** Start **

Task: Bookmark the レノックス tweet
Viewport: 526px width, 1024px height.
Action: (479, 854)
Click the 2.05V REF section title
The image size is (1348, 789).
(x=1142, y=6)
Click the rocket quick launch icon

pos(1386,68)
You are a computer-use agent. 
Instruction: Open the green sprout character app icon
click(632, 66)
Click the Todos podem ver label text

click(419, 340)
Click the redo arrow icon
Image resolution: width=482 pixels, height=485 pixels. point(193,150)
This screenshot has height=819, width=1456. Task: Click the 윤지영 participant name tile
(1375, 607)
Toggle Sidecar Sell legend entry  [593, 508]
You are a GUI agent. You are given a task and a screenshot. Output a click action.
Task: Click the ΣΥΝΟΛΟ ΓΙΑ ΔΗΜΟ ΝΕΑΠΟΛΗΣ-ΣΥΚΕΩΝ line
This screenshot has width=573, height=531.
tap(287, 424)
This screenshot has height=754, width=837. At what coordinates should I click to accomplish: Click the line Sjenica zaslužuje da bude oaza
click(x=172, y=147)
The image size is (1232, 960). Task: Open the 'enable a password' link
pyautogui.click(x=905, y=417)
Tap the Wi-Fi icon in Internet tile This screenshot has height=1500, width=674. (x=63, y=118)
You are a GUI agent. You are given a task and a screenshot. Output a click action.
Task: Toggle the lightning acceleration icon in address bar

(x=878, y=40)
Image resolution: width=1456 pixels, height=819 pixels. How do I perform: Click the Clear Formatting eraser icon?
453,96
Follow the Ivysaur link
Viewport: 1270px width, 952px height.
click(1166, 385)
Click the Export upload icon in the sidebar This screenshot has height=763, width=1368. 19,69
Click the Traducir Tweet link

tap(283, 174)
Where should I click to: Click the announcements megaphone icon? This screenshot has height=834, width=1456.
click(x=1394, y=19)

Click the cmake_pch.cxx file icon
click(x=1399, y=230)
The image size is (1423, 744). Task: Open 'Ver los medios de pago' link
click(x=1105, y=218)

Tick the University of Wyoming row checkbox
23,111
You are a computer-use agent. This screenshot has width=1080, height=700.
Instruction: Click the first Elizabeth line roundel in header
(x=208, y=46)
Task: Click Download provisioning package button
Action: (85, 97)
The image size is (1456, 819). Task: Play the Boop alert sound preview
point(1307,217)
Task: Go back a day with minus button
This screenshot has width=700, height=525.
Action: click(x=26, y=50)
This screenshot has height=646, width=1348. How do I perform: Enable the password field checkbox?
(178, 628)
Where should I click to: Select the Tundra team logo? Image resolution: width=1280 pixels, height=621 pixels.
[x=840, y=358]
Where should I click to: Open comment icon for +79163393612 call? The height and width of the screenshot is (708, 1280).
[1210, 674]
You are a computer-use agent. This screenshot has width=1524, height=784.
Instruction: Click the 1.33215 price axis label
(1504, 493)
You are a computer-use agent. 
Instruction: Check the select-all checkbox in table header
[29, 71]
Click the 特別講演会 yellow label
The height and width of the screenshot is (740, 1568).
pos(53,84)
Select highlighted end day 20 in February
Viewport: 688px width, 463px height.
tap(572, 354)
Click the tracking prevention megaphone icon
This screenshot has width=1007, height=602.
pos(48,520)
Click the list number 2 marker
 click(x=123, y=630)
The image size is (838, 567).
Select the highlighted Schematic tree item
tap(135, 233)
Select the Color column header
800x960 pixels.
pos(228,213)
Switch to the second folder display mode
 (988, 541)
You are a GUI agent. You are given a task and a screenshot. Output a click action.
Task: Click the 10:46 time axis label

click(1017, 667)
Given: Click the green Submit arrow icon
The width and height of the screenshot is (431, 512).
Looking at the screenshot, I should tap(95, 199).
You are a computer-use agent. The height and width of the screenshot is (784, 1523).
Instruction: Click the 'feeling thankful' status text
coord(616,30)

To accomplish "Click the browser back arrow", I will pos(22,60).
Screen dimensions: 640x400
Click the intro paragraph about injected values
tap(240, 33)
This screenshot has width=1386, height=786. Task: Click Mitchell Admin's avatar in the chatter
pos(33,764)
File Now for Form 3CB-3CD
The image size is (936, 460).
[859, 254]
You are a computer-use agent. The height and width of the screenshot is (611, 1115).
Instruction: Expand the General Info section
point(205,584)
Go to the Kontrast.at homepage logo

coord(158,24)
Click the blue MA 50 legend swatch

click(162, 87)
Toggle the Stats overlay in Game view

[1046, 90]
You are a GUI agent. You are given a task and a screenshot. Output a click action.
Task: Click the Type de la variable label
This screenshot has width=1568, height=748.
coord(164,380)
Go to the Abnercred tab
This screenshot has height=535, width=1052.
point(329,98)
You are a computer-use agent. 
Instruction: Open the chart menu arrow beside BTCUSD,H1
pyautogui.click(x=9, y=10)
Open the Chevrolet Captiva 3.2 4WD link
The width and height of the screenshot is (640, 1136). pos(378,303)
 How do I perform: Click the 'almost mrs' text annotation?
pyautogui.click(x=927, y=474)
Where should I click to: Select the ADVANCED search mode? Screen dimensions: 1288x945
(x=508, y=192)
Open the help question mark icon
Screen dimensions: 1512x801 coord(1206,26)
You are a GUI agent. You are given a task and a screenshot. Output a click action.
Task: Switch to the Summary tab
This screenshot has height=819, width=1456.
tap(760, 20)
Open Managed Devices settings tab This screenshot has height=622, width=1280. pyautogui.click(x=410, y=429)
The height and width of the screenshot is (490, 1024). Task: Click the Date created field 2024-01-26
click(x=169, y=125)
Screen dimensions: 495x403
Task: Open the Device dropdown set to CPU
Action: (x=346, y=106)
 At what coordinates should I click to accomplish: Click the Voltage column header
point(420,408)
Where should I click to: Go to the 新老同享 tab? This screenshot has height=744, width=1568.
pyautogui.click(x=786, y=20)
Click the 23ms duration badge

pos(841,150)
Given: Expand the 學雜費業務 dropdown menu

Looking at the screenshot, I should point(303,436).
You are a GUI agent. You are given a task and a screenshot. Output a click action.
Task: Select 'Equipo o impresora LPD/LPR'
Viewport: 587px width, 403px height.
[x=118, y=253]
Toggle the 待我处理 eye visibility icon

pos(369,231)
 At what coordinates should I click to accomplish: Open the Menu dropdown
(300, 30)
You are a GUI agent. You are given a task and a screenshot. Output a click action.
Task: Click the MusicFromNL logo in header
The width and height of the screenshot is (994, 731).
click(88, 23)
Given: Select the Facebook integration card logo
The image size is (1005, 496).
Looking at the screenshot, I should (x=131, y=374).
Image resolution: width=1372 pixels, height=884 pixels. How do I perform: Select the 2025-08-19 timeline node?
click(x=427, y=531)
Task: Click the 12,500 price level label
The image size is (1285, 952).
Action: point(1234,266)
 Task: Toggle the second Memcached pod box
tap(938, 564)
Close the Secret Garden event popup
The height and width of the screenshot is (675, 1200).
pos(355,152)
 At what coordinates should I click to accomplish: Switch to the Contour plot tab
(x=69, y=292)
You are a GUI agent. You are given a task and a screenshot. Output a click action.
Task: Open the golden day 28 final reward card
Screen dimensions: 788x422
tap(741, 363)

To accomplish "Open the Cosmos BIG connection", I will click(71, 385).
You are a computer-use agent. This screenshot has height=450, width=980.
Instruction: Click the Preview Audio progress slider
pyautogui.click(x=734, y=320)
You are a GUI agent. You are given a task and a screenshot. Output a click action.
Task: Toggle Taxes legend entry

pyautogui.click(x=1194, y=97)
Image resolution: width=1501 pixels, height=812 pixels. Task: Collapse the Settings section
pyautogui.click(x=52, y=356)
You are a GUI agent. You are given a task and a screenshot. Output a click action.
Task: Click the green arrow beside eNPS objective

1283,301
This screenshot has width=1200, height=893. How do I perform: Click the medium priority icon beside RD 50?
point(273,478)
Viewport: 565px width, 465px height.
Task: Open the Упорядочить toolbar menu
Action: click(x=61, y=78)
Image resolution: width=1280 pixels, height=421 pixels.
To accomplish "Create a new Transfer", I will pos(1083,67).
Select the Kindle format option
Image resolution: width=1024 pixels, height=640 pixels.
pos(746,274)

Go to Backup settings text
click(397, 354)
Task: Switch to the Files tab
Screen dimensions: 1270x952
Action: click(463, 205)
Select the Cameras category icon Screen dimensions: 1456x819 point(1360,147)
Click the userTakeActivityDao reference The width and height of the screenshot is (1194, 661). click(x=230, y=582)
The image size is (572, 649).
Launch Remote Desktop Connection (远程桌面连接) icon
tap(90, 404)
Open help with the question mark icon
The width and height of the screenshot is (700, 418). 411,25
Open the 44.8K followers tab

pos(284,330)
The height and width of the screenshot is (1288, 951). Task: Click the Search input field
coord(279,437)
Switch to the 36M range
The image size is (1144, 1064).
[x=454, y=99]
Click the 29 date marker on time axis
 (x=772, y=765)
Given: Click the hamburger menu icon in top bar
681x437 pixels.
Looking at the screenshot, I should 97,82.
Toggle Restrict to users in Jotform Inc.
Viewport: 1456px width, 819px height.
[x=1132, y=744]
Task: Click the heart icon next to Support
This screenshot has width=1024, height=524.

** End **

Work to be completed – Can you repeat the rows from the line containing "The image size is (1423, 744)." through the line containing "Action: click(x=26, y=50)", swapping "Tick" for "Select" and leaving everything else unchanged?

Solution below –
The image size is (1423, 744). Task: Open 'Ver los medios de pago' link
click(x=1105, y=218)

Select the University of Wyoming row checkbox
23,111
You are a computer-use agent. This screenshot has width=1080, height=700.
Instruction: Click the first Elizabeth line roundel in header
(x=208, y=46)
Task: Click Download provisioning package button
Action: (85, 97)
The image size is (1456, 819). Task: Play the Boop alert sound preview
point(1307,217)
Task: Go back a day with minus button
This screenshot has width=700, height=525.
Action: click(x=26, y=50)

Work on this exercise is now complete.